A conference on the Archaeology of Childhood taking place last weekend at the University of Cambridge revealed the latest research into art made by young children in one of the most famous prehistoric decorated caves in France – the complex of caverns at Rouffignac also known as the Cave of a Hundred Mammoths.
Cambridge archaeologist Jess Cooney explained how meticulous research, using methodology tailor-made for the task, has made it possible to identify both the age and gender of the children who made the simple art form known as finger flutings around 13,000 years ago during the hunter gatherer period.
Her work reveals that some of the flutings studied were made by a three-year-old child with the most prolific young artist being a girl of five. Archaeologists first realised that children had produced some of the finger flutings back in 2006: fieldwork carried out earlier this year by Cooney, a Gates Scholar at Cambridge, and Dr Leslie Van Gelder of Walden University, USA, shows just how young they were.
Flutings at Rouffignac: Both children and adults created cave art known as finger flutings in the French caverns of Rouffignac roughly 13,000 years ago. |
However, the stunning drawings of mammoths, rhinoceros and horses represent just a small proportion of the art to be found within the 8 km cave system. Also evident are thousands of lines – a simple form of art or decoration known as finger flutings – made by people running their hands down the soft surfaces of the walls and roofs of the many galleries and passages that make up the complex.
Though impossible to date accurately, the images found deep inside the Rouffignac caves – a network created by river systems – are likely to be at least 13,000 years old. The caves themselves have been known since the 16th century; in 1575 François de Belleforest wrote about paintings in his book Cosmographie universelle. For centuries visitors to the caves added their own graffiti creating a frustrating puzzle for archaeologists.
Measuring Flutings on a Cavern Ceiling: To identify the age and gender of various flutings’ creators, archaeologists devised a technique based on hand measurements |
At the conference Cooney will present the outcome of field work undertaken earlier this year when she and Van Gelder spent seven days carrying out detailed measurements in the Rouffignac caves. She will show how it is possible to determine not just the age and gender of the children who made the marks but also to identify individual children by their ‘signature’ marks. She will also raise broader questions such as what does it mean to be a child in prehistory, and whether age-based identities existed for much of humanity’s social evolution – in other words were children seen as we see them now?

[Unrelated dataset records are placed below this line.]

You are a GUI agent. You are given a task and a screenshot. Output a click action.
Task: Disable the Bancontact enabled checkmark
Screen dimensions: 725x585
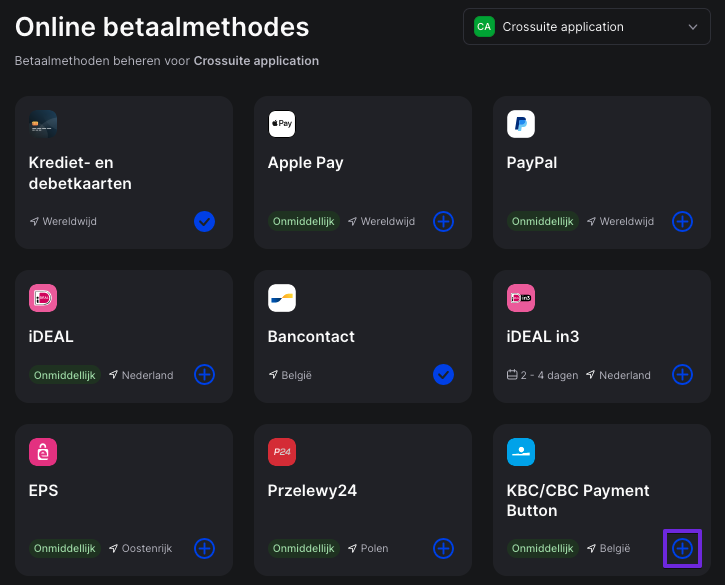point(443,375)
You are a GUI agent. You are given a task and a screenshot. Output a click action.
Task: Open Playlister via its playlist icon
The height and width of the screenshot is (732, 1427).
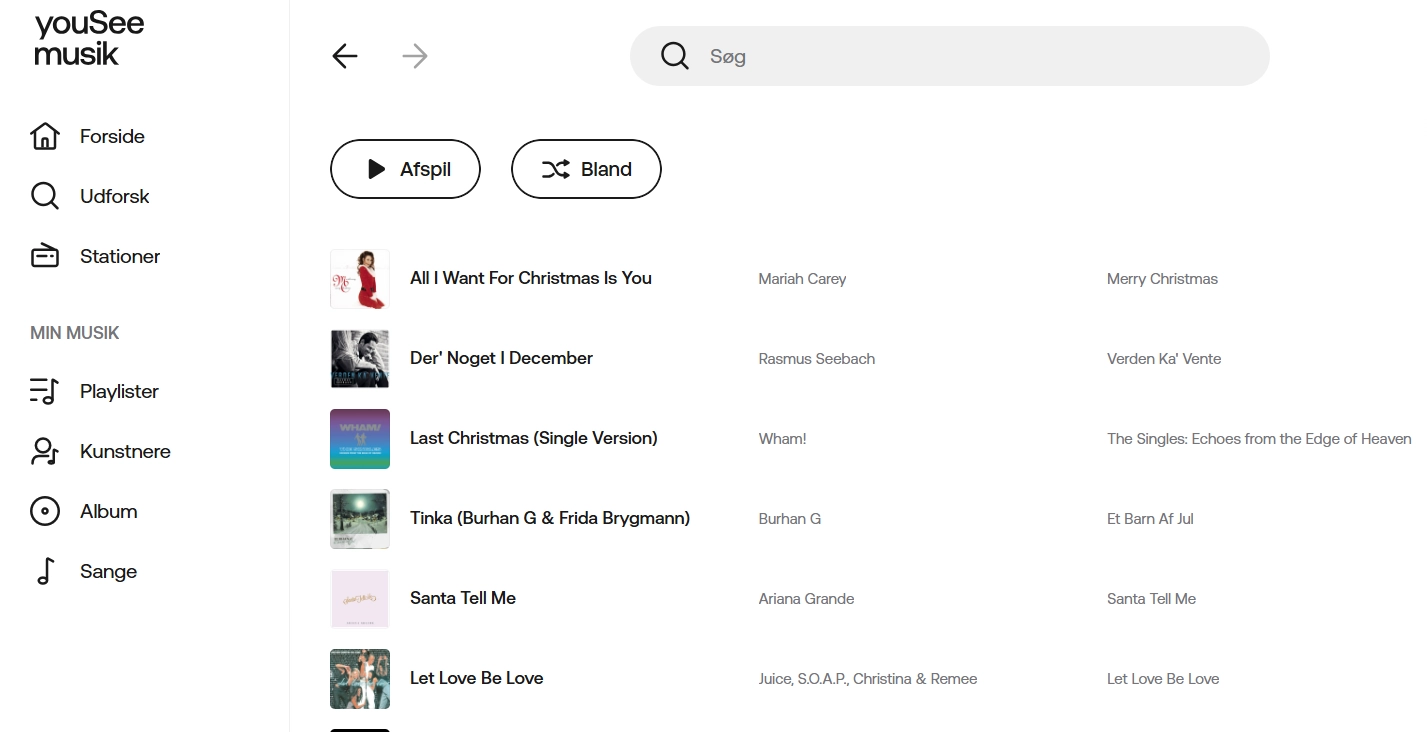45,391
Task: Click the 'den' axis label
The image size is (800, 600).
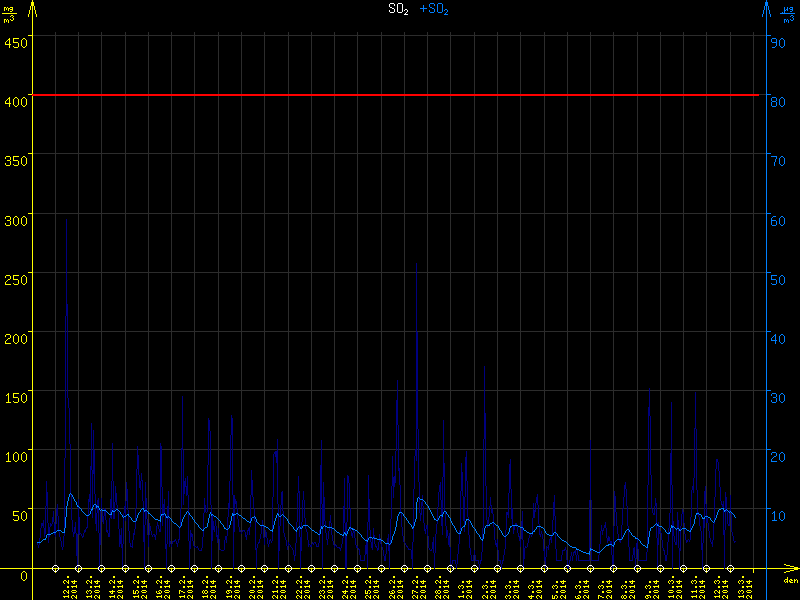Action: click(790, 581)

“These are the kind of questions you ask yourself when you are deep underground in a cave looking at marks made many thousands of years ago lit by the beam of a flashlight,” said Cooney.
To carry out her investigations Cooney used a methodology developed by Van Gelder and the late Dr Kevin Sharpe, who together established the finger fluting research in Rouffignac Cave. Their hand research, statistically analysing thousands of hand widths from contemporary people, both children and adults, laid the foundations for the identification of individuals aged seven years or younger based on the width of the middle three fingers.
Set of Flutings on a Cave Wall: The method allowed them to determine that children as young as 2 were responsible for many of the flutings at Rouffignac, and nearly all in one particular chamber. |
“Flutings made by children appear in every chamber throughout the caves even those that are a good 45 minutes’ walk from the entrance – so far, we haven’t found anywhere that adults fluted without children. Some of the children’s flutings are high up on the walls and on the ceilings, so they must have been held up to make them or have been sitting on someone’s shoulders. We have found marks by children aged between three- and seven-years-old – and we have been able to identify four individual children by matching up their marks.
“The most prolific of the children who made flutings was aged around five – and we are almost certain the child in question was a girl. Interestingly of the four children we know at least two are girls. One cavern is so rich in flutings made by children that it suggests it was a special space for them, but whether for play or ritual is impossible to tell.”
What is the significance of finger flutings – which also appear in other caves in France, Spain, New Guinea and Australia? “We don’t know why people made them. We can make guesses like they were for initiation rituals, for training of some kind, or simply something to do on a rainy day. In addition to the simple meandering lines, there are flutings of animals and shapes that appear to be very crude outlines of faces, almost cartoon-like in appearance. There are also hut-like shapes called tectiforms, markings thought to have a symbolic meaning which are only found in a very specific area of France. When in 2006 Sharpe and Van Gelder showed that that some of the tectiforms were the work of children, it was the first known instance of prehistoric children engaging in symbolic figure-making,” said Cooney.
Cooney is fascinated by the fact that children as young as three were active in the caves along with adults and that there appear to be few, if any, boundaries between adult activity and child activity. ‘What I wanted to do with my PhD was to allow prehistoric children to have a voice, since children are rarely talked about in academic discourse. What I’ve found in Rouffignac is that they are screaming to be heard – the presence of children is everywhere in the cave, even in the passages furthest from the entrance.”